# Cute pattern!



## Kaitlyn25 (Dec 30, 2013)

http://www.garnstudio.com/lang/us/pattern.php?id=6671&lang=us

This just got shared with me... I think it may be a bit above my skills yet though.


----------



## lyd (Sep 30, 2012)

Thank you


----------



## lyd (Sep 30, 2012)

Thank you


----------



## gdhavens (Jul 21, 2011)

These are cute! I may try some for my DILs and granddaughter. Thanks for posting.


----------



## rainie (Jan 12, 2013)

Kaitlyn, you never know what's beyond your reach. The pattern is free and would be great in the dorm. What might be a problem is DROPS patterns are not always straight forward. They have been translated through several languages and may not say what they mean or is it mean what they say? Don't spend a whole lot on yarn when you're experimenting.


----------



## Kaitlyn25 (Dec 30, 2013)

rainie said:


> Kaitlyn, you never know what's beyond your reach. The pattern is free and would be great in the dorm. What might be a problem is DROPS patterns are not always straight forward. They have been translated through several languages and may not say what they mean or is it mean what they say? Don't spend a whole lot on yarn when you're experimenting.

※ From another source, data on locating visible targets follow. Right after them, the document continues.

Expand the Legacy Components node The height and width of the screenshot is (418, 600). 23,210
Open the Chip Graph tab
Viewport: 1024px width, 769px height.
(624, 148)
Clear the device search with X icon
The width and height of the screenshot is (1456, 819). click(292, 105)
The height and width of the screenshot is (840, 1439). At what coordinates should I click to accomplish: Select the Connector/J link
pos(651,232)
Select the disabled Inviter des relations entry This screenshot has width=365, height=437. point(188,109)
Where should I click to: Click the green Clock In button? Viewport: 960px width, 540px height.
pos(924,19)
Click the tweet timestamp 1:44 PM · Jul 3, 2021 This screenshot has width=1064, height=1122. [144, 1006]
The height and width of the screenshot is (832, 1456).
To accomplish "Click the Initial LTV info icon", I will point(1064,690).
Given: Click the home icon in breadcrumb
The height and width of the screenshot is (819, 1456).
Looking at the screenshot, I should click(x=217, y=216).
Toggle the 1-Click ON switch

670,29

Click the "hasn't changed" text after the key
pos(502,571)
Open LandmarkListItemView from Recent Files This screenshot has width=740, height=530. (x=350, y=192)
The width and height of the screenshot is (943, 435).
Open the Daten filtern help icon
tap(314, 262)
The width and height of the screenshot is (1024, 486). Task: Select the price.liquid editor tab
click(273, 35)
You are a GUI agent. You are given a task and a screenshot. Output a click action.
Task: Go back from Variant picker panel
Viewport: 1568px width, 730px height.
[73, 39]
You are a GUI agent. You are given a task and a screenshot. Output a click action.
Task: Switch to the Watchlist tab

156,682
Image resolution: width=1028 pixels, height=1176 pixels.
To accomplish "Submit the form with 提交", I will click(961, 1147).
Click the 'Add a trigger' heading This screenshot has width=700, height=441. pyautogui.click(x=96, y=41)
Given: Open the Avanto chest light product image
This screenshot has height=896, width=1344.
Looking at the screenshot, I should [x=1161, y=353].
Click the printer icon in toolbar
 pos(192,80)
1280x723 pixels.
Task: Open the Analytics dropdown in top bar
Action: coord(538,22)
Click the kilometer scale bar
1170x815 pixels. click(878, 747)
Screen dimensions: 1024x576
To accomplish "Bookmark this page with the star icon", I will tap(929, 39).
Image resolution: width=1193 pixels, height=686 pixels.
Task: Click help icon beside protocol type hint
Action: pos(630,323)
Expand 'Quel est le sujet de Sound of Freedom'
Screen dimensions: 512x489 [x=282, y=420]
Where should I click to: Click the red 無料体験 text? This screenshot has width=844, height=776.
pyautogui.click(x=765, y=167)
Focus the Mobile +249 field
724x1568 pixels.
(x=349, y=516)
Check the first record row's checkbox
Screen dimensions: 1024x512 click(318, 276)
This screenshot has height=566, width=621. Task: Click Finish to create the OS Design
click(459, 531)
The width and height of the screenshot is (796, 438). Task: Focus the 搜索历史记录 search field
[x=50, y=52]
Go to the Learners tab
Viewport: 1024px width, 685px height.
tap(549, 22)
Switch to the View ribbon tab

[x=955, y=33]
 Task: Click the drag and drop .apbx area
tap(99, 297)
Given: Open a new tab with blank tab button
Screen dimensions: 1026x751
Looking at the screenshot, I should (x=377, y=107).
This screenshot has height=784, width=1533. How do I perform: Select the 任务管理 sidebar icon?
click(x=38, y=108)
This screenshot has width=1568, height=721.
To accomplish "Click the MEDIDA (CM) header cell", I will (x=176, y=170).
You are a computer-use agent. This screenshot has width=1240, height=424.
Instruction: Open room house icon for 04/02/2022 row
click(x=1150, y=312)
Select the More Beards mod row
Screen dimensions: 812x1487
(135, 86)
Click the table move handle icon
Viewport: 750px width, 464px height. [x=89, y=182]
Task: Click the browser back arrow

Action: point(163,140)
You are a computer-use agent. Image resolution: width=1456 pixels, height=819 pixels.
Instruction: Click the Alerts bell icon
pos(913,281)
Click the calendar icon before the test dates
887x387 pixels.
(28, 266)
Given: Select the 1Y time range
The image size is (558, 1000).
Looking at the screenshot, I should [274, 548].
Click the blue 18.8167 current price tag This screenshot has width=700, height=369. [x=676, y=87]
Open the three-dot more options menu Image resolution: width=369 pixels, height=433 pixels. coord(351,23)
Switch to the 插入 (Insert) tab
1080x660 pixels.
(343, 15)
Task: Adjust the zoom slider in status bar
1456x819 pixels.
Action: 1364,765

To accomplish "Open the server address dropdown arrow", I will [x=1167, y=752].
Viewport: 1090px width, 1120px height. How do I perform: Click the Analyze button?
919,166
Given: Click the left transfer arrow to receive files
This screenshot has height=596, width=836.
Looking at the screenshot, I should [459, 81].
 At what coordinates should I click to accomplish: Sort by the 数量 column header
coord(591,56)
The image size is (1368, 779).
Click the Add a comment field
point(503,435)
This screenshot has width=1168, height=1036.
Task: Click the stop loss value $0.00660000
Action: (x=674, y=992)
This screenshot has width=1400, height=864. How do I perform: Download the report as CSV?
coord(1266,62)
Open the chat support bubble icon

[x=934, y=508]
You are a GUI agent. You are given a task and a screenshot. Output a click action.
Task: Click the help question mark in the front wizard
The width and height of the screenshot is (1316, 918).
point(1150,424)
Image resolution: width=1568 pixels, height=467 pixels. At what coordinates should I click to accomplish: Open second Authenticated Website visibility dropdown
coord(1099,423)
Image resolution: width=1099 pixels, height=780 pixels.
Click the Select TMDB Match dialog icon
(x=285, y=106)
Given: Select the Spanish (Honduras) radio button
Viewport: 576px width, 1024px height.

I have a pile of red heart supper saver in my stash


----------



## MzKnitCro (May 29, 2012)

Cute, there is another version posted here.

http://www.knittingparadise.com/t-289951-1.html


----------



## fergablu2 (Apr 30, 2011)

Kaitlyn25 said:


> I have a pile of red heart supper saver in my stash


The Drops Andes yarn is super bulky, so perhaps 2 strands of Super Saver held together would work.


----------



## run4fittness (May 22, 2011)

That is lovely, thanks for the link. And yes, you can do it!


----------



## Lucille103 (Aug 14, 2011)

They are really cute. Thanks for the link.


----------



## Renee50 (Feb 12, 2012)

This is the red riding slippers from drops with video to help you make these.


----------



## pjcoldren (Dec 20, 2011)

One of my knitting mentors told me once that there is nothing I couldn't knit if I could do a knit stitch and a purl stitch. Patience helps . . . and you're only ever knitting (with one notable exception) with two needles at a time. Yes, you can do it.


----------



## Swtthng (Mar 3, 2013)

Cute, but I'm still weary of the Drops patterns. I've been stumped before with unclear directions. It might be me...I just move on to something similar that I find on Ravelry. Enjoy.


----------



## Alta Grama (Apr 16, 2012)

Oh I like them!


----------



## dodyann (Oct 7, 2012)

This is a nice pattern thank you. I love making slippers and socks. I bet you could do it, you should try.


----------



## jberg (Mar 23, 2011)

Here's a similar pattern which I think might be easier. It's Paton's house Boots.
Happy Needling. jberg

http://www.auspinners.com.au/free-patterns-download/default.aspx


----------



## dodyann (Oct 7, 2012)

This is a nice pattern and love that different sizes are available. Thanks for the link!


----------



## craftymatt2 (Sep 15, 2011)

very cute and of coarse my favorite color is red, i will have to try these. thank you for sharing


----------



## gdhavens (Jul 21, 2011)

Jberg, thanks for the post, but you are enabling a pattern hoarder, lol! There were some very nice patterns here. The house boot pattern is a ways down, so I got to browse a lot of these patterns before I got to it.


----------



## jberg (Mar 23, 2011)

gdhavens: I don't want to be lonely in the pattern hoarder dept! Welcome. Glad I could help. Happy Needling. jberg


----------



## rainie (Jan 12, 2013)

You won't be lonely. I'll be there along with many many more.


----------



## fisherwoman (Feb 24, 2012)

Is it true that Drops design patterns always have errors?

I have not tried one yet.

Fisherwoman


----------



## gdhavens (Jul 21, 2011)

As I understand it, there aren't necessarily errors, but mis-translations or hard-to-understand wordings. They do have very nice patterns, so if you try one you can come here for help.


----------